Another notable use of the electromotograph principle was in its adaptation to the receiver in Edison's loud-speaking telephone, on which United States Patent No. 221,957 was issued November 25, 1879. A chalk cylinder moistened with a chemical solution was revolved by hand or a small motor. Resting on the cylinder was a palladium-faced pen or spring, which was attached to a mica diaphragm in a resonator. The current passed from the main line through the pen to the chalk and to the battery. The sound-waves impinging upon the distant transmitter varied the resistance of the carbon button therein, thus causing corresponding variations in the strength of the battery current. These variations, passing through the chalk cylinder produced more or less electrochemical decomposition, which in turn caused differences of adhesion between the pen and cylinder and hence gave rise to mechanical vibrations of the diaphragm by reason of which the speaker's words were reproduced. Telephones so operated repeated speaking and singing in very loud tones. In one instance, spoken words and the singing of songs originating at a distance were heard perfectly by an audience of over five thousand people.

The loud-speaking telephone is shown in section, diagrammatically, in the sketch (Fig. 3), in which A is the chalk cylinder mounted on a shaft, B. The palladium-faced pen or spring, C, is connected to diaphragm D. The instrument in its commercial form is shown in Fig. 4.

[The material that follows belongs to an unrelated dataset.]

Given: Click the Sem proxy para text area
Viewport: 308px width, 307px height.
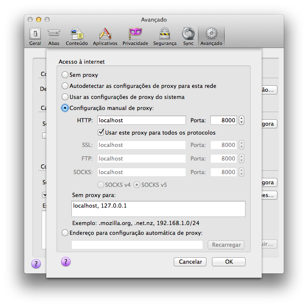Looking at the screenshot, I should [158, 209].
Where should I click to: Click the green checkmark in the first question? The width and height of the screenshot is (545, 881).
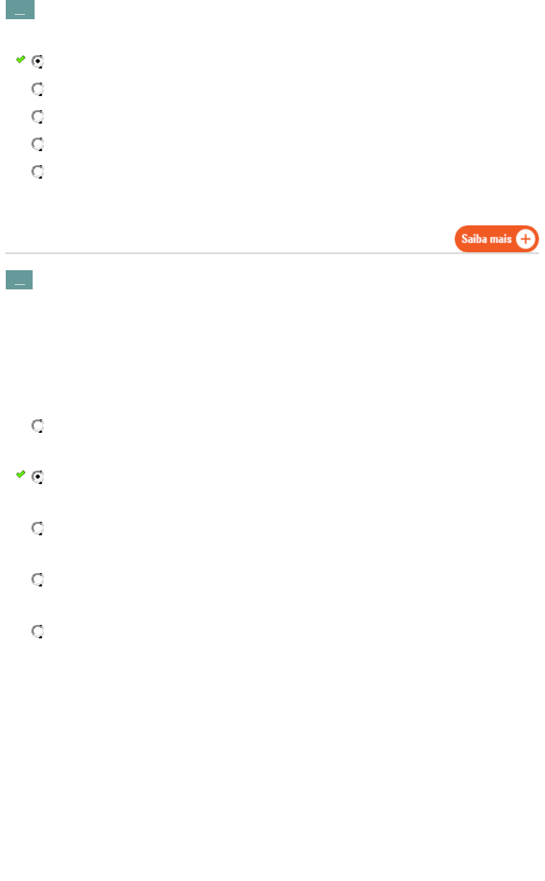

ON April 27, 1877, Edison filed in the United States Patent Office an application for a patent on a telephone, and on May 3, 1892, more than fifteen years afterward, Patent No. 474,230 was granted thereon. Numerous other patents have been issued to him for improvements in telephones, but the one above specified may be considered as the most important of them, since it is the one that first discloses the principle of the carbon transmitter.